Human Rights Watch a accusé, mardi 14 avril 2026, les Forces armées congolaises et leurs alliés, les milices Wazalendo, d’imposer un blocus humanitaire dans les hauts plateaux de la province du Sud-Kivu, dans l’est du pays.
Dans son nouveau rapport, HRW affirme que les forces gouvernementales et leurs milices empêchent l’accès aux humanitaires dans la région et refusent tout déplacement hors de la zone.
« Les forces armées congolaises et les groupes armés présents dans les Hauts Plateaux du Sud-Kivu entravent l’acheminement de l’aide humanitaire et empêchent les civils de fuir les combats dans l’est de la République démocratique du Congo », a déclaré Human Rights Watch.
HRW appelle le Conseil de sécurité des Nations unies, qui doit se réunir sur la situation en RDC le 15 avril 2026, à demander à toutes les parties belligérantes de faciliter l’acheminement de l’aide humanitaire et le passage sécurisé des civils, et à envisager de nouvelles sanctions contre les commandants responsables d’exactions.
« Les civils des Hauts Plateaux du Sud-Kivu sont confrontés à une crise humanitaire grave et vivent dans la crainte des exactions commises par toutes les parties. Il faut accorder davantage d’attention à ce conflit largement sous-médiatisé, sinon cette situation déplorable ne fera qu’empirer », a déclaré Clémentine de Montjoye, chercheuse senior sur la région des Grands Lacs à Human Rights Watch.
L’ONU a qualifié de « sévères » les restrictions humanitaires pesant sur l’accès aux hauts plateaux du Sud-Kivu, une zone couvrant certaines parties des territoires de Fizi, Mwenga et Uvira.

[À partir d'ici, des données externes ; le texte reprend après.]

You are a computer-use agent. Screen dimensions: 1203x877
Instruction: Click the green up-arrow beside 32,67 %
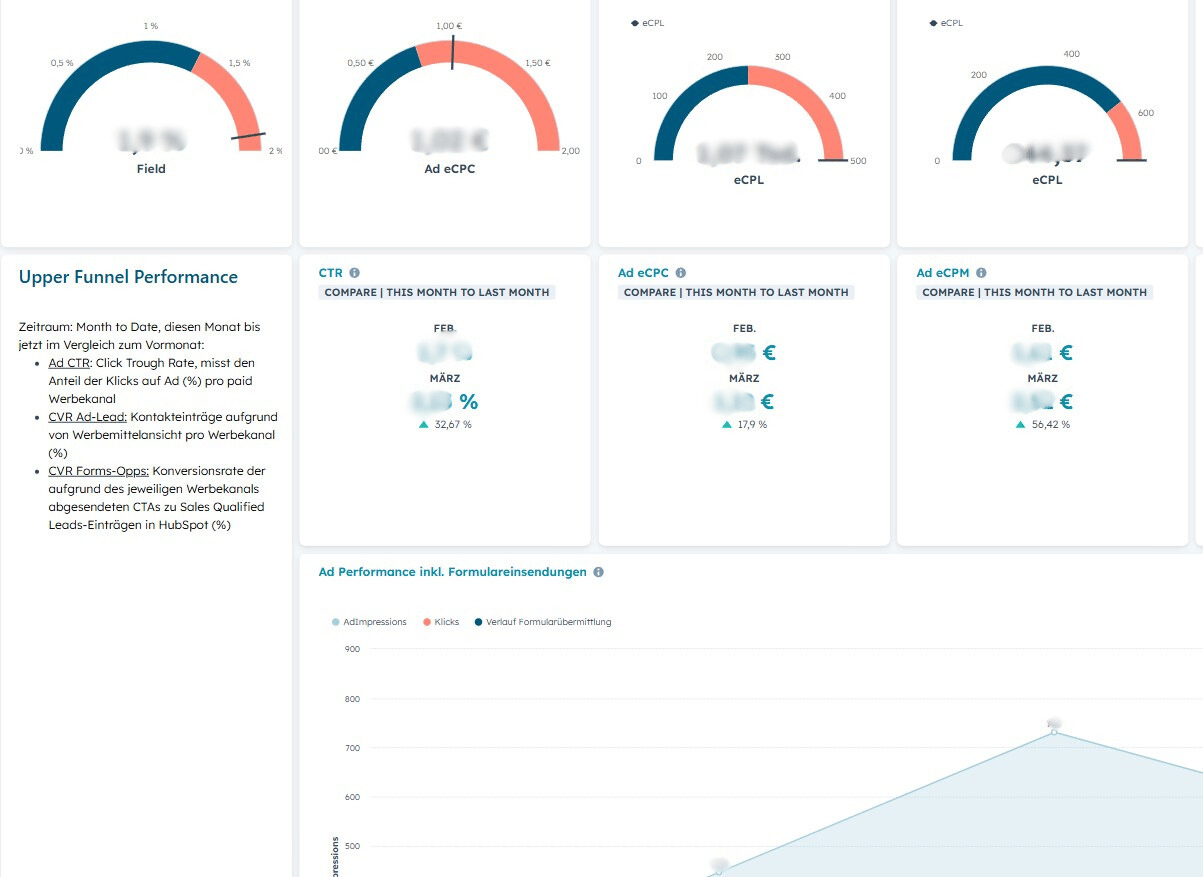pos(424,425)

Selon Human Rights Watch, depuis la prise de Minembwe par le M23 et le Twirwaneho en mars 2025, la zone est encerclée par les forces congolaises et leurs alliés. Les combats en cours ont gravement affecté l’acheminement de l’aide humanitaire et contribué à des pénuries alimentaires dans la ville.
« Les organisations humanitaires n’ont pratiquement pas accès à la région depuis plus d’un an. Les établissements médicaux souffrent d’une grave pénurie de médicaments et de produits de première nécessité. Le manque de produits de base tels que le sucre et le sel a poussé les prix à la hausse, qui sont désormais cinq fois plus élevés que dans d’autres villes du Sud-Kivu », a alerté Human Rights Watch.
Cette organisation internationale affirme que des combattants Wazalendo ont également harcelé et attaqué des personnes, notamment des membres de la communauté banyamulenge, selon des témoignages de résidents et des rapports des médias.
Des combattants Wazalendo, y compris le groupe armé dirigé par William Yakutumba, ont arbitrairement arrêté et détenu des personnes accusées de soutenir le M23.
Pour Human Rights Watch, toutes les parties au conflit dans le Sud-Kivu devraient respecter pleinement le droit de la guerre.
L’organisation indique que les autorités congolaises ont l’obligation d’enquêter et de poursuivre les auteurs présumés de crimes de guerre commis par leurs forces ou sur leur territoire.
« Les autorités congolaises devraient contrôler la coalition Wazalendo et mener des enquêtes impartiales ainsi que poursuivre en justice tous les responsables d’abus graves, y compris ceux qui entravent l’acheminement de l’aide. Les gouvernements concernés devraient exhorter de toute urgence les parties belligérantes à prendre toutes les précautions possibles pour minimiser les dommages causés aux civils et faciliter l’acheminement de cette aide vitale », a conclu Clémentine de Montjoye.
L’alerte de Human Rights Watch intervient alors que la situation humanitaire et sécuritaire dans les hauts plateaux de Minembwe est alarmante. La société civile locale plaide pour l’ouverture d’un corridor humanitaire afin de permettre aux civils d’accéder aux produits de première nécessité et aux médicaments.
Pour Human Rights Watch, la MONUSCO devrait envisager de reprendre ses activités dans le Sud-Kivu en vertu d’une résolution du Conseil de sécurité de l’ONU de décembre 2025, permettant la reprise de ses missions de surveillance et de vérification du cessez-le-feu.